As its title may suggest, The Doors’ second LP (and second of 1967) is a stranger and odder beast than its already psychedelic predecessor. Sadly, it’s also a less accomplished offering, with the batch of songs on offer primarily made up of left-over material from The Doors
sessions. But call it a cash-in on the mega success of their debut album at peril, because Strange Days
, despite a few hold-ups, remains a highly enjoyable and artistically successful record, even if it didn’t take the band anywhere new or more popular.
The bluesy undercurrent that flows under virtually all The Doors cuts is watered down more so than on their previous effort, with psychedelica arriving as it’s more prominent replacement. It doesn’t feel forced at all, thankfully, and gives the album a rather neat and united vibe, at the expense of little less variation perhaps. Opening with the squirrely Manzarek organs of ‘Strange Days’, one gains a picture of what to expect – a slightly eerie, psychedelic rock exploration of alienation and feeling a little, ahem, ‘spaced out’, shall we say (it doesn’t require much research to learn of Morrison’s dabbling in LSD – it was the summer of love after all). The melodic floatiness of ‘You’re Lost Little Girl’, the catchy and tormented ‘People Are Strange’ and the bizarre, poetic interlude of ‘Horse Latitudes’ further the creepy, psych vibe to an equally exciting level.

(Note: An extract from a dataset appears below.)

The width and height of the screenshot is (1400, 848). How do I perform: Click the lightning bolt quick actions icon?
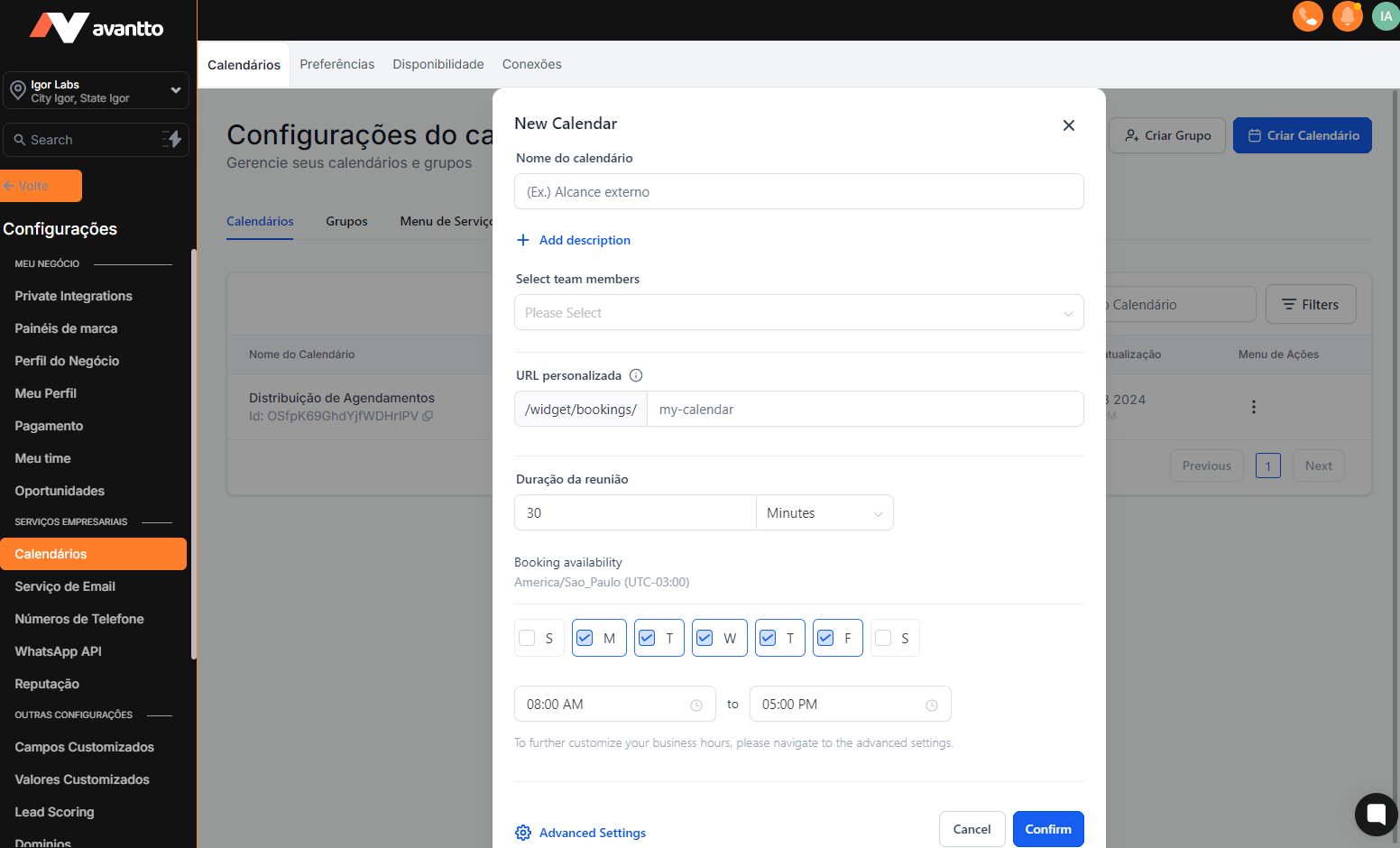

The album isn’t all tripped out paranoia, as the jaunty pop delights of single ‘Love Me Two Times’ and the almost funk of ‘Moonlight Drive’ point out so refreshingly. The remainder of the tracks aren’t all that weak either – ‘Unhappy Girl’ features a jumpy, rising and falling melody; ‘My Eyes Have Seen You’ isn’t particularly spectacular but is still far from skip-worthy, and ‘I Can’t See Your Face in My Mind’ is a crawling, ghostly little ditty.
The only song that oversteps the mark more than a little (by about 6 minutes if you require an exact label) is closer, ‘When the Music’s Over’. While the track was a well suited live set piece of The Doors' energetic and theatrical performance, plonked on the end of this fine LP it becomes a drag towards the end and just doesn’t have enough interesting qualities to justify an entire 1/3rd of the disc’s length. But with that slight snag aside, Strange Days
shapes up as a quality release by a band that were riding higher than most contemporary artists could hope to, not to mention the fact that they could put out something as unique and challenging as this piece can sometimes be, just months after their legendary debut - further testament to its worth if any were needed.